Jammeh est arrivé en Guinée équatoriale après les élections présidentielles contestées de 2016 en Gambie, lorsque la Communauté économique des États de l'Afrique de l'Ouest (Cédéao), une union politique régionale, l'a contraint à la démission. Le président de Guinée-Conakry à l'époque, Alpha Condé, était le président en exercice de l'Union africaine. Il a intercédé pour qu'Obiang accepte Jammeh après sa chute. On pense même que Condé était dans l'avion qui a emmené Jammeh hors de Banjul, la capitale de la Gambie. En offrant à Jammeh un exil doré, la Guinée équatoriale consolidait sa position d'allié important de la Cédéao.

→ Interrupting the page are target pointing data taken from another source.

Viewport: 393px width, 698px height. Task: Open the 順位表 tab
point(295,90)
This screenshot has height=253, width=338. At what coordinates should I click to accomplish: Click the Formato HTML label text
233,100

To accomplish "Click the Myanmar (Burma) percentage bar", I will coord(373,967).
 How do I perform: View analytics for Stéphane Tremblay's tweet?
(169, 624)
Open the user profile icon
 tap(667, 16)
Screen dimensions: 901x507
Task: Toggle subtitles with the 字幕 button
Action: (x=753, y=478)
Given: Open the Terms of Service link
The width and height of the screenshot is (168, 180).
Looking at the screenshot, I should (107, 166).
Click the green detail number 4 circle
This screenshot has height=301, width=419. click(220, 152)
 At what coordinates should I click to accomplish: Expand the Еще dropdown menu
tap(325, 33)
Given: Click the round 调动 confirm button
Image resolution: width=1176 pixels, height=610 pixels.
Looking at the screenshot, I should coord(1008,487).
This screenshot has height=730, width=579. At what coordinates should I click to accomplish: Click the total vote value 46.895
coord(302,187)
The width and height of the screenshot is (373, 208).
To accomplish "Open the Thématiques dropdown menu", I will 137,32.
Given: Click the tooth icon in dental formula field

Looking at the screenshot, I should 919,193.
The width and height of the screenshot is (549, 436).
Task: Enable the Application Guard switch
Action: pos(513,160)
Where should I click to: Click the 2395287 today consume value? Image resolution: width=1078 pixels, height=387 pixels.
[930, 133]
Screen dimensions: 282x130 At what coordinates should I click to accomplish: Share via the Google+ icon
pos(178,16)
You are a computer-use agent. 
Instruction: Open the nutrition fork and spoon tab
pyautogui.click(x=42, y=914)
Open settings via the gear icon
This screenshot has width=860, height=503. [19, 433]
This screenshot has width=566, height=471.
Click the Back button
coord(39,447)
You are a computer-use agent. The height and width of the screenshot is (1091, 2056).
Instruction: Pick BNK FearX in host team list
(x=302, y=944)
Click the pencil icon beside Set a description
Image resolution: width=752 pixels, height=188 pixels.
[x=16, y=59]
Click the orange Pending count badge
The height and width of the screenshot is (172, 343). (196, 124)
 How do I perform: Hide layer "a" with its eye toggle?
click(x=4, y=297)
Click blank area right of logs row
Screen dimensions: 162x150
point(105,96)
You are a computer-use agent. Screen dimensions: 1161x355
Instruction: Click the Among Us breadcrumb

La Guinée équatoriale avait peu de relations avec la Gambie, mais son président Teodoro Obiang y a trouvé une bonne occasion de gagner la confiance d'autres pays africains, et même de se présenter comme un dirigeant soutenant une transition démocratique, bien qu'il soit lui-même au pouvoir depuis 1979, après avoir remporté des élections avec une moyenne de 95 % des voix, selon des résultats officiels qui ont toujours été remis en question par les institutions internationales. Depuis que la Guinée équatoriale a commencé à exploiter activement le pétrole au milieu des années 90, son agenda africain s'est développé de manière exponentielle, en particulier dans le domaine de la sécurité.

Le bilan problématique de la Guinée équatoriale

La Guinée équatoriale, avec un don de 20 millions de dollars à l'UA, a construit le siège du Comité des services de renseignement et de sécurité africains (Cissa), une agence qui vise à coordonner les agences de renseignement des pays africains. Plusieurs de ces derniers ont effectivement collaboré avec les services de renseignement de Guinée équatoriale au cours de ces années. C'est le cas du Togo, également membre de la Cédéao, où plusieurs opposants politiques d'Obiang ont été arrêtés et transférés à Malabo. Le Groupe de travail des Nations unies sur la détention arbitraire a appelé la Guinée équatoriale et le Togo à libérer certains des détenus et à ouvrir une enquête sur les circonstances de leur détention. Au Soudan du Sud, quatre dissidents politiques équato-guinéens ont aussi été enlevés en 2019 et emmenés à Malabo. L'un d'eux est mort en prison après avoir été torturé. Dans tous ces cas, les opposants politiques ont été arrêtés pour une prétendue tentative de coup d'État.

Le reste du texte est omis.